# "The Stewardesses 3-D" standard DVD review



## Richard W. Haines (Jul 9, 2007)

This will be one of my stranger reviews but as always I'll put everything into a
historical context.

To begin with...

What does "The Stewardesses" have in common with "The Jazz Singer", "Becky Sharp" and
"Bwana Devil".

The answer is...they are all historical firsts that film buffs should see but bad movies. "The Jazz Singer" was not the first sound film nor even the first Vitaphone movie but it was the first successful one which inspired the change to sound for the entire industry. It wasn't even the format that survived and was replaced by the more reliable optical sound. The movie had very energetic song performances by Jolson but the combination of silent and sound doesn't work at all today and is very disorienting to watch. 

"Becky Sharp" was the first three strip Technicolor feature and it looks very vibrant and colorful but is a boring and stagey stiff. "Bwana Devil" was the first 3-D feature using the polarized system and was a smash hit for those who wanted a 'lion in your lap' but was a cheesy B movie outside of that.

Which brings us to "The Stewardesses" which was the first X rated 3-D movie. It used the
same 1.33 ratio as in the fifties but the two images were on the same piece of film rather than on separate reels interlocked. It was also polarized and worked fine as a system but was a bit grainy since the two images were rather small (basically two 16mm images side by side).

Now I should mention that I know the man who made this, Chris Condon, who later developed
a better 3-D system that had widescreen stereo images on top of one another in the same frame. I used it for "Run for Cover" and the StereoVision lenses were very good with variable convergence (you could adjust the distance between the superimposed images so they weren't too far apart which caused eyestrain) and had infinite depth of field which mean both foreground and background were sharp which is ideal for 3-D movies.

I also know Jeff Joseph who produced this 3-D disc and even introduces it in the suppliments
explaining the different formats. He purchased the negative from Condon and owns the movie.

Since there isn't a viable polarized 3-D DVD format he had it converted to the anagyph system which superimposed the two images on top of each other. One left eye image was tinted blue and the right eye image red. This was done to both the color image and also a black and white version. Of course the color anaglyph tends to distort the other colors in the photography when including the extra tint. The black and white version doesn't and the complimentary tints cancel each other out generating the 3-D illusion. For a while that is. The problem with all anaglyph imagery is that your eyes start to absorb the tint after about 20 minutes which negates the dimensional appearance.

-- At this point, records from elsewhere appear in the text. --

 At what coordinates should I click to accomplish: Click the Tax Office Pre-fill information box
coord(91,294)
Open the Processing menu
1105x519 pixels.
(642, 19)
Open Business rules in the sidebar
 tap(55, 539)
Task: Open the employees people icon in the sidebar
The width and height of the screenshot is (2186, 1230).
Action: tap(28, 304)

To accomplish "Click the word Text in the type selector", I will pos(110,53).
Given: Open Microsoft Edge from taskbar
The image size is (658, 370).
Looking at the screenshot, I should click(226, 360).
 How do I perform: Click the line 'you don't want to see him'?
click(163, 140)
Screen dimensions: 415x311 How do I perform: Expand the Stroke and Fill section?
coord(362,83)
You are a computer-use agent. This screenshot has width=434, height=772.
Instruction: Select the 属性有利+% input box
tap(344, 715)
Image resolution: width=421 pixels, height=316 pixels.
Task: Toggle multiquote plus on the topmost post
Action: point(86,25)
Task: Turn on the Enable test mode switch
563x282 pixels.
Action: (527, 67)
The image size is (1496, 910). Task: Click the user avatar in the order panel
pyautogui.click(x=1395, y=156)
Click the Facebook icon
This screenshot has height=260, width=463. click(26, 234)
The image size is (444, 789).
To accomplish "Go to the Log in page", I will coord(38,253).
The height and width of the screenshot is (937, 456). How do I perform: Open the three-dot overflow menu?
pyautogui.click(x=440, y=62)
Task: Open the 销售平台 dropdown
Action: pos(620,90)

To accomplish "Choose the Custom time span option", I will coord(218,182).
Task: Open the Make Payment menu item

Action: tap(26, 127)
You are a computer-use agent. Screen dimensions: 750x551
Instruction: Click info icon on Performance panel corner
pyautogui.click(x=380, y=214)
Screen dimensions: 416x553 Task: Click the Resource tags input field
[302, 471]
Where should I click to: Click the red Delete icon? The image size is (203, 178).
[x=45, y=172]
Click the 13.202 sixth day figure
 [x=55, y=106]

So does it work? Yes, in small doses and providing you set up your monitor or DLP to give the exact red and blue tints contained on the enclosed two pairs of glasses in the case. So make sure to see it in sections and not all at once and go into your menu to adjust the color tints.

Is the film any good? No, it sucks. Lots of softcore nudity but no penetration
shots that later hardcore 3-D movies featured. The women are attractive for this type of picture but they cannot act and that goes with the territory. The plot, or what there is of it, is about a group of Stewardesses sleeping around plus an added subplot to give it 'redeeming social value' as required by the Supreme Court to offset any accusations 
of obsenity. This was made two years before "Deep Throat" sent shock waves through the adult industry with it's prosecutions and outright ban in some states including New York. I had to drive to New Jersey to see it and it wasn't worth the ride. If Damiano was clever he would've incorporated some political rhetoric between the sex scenes to circumvent obsenity charges.

Anyway, this is one of those movies that should be seen by film buffs (like the equally
trashy "Deep Throat") just to say you've seen it.

The suppliments on the second disc are good and more entertaining than the
feature. There is a documentary about 3-D that shows some rare clips of studio movies and other experiments. Also a panel discussion with the surviving filmmakers and one of the actresses who seems quite bitter about the experience. What's interesting is that they talk more about the marketing strategy than about the film itself. They even including a Second
City sketch spoofing the movie. 

So there's my review and you can use your judgment to determine whether you want to be
a 3-D completist and sit through it for historical reference. Some of the 3-D shots are rather
amusing and it's the kind of flick you should see with some friends and a six pack to have a few laughs. I doubt whether female viewers will want to watch it though.


----------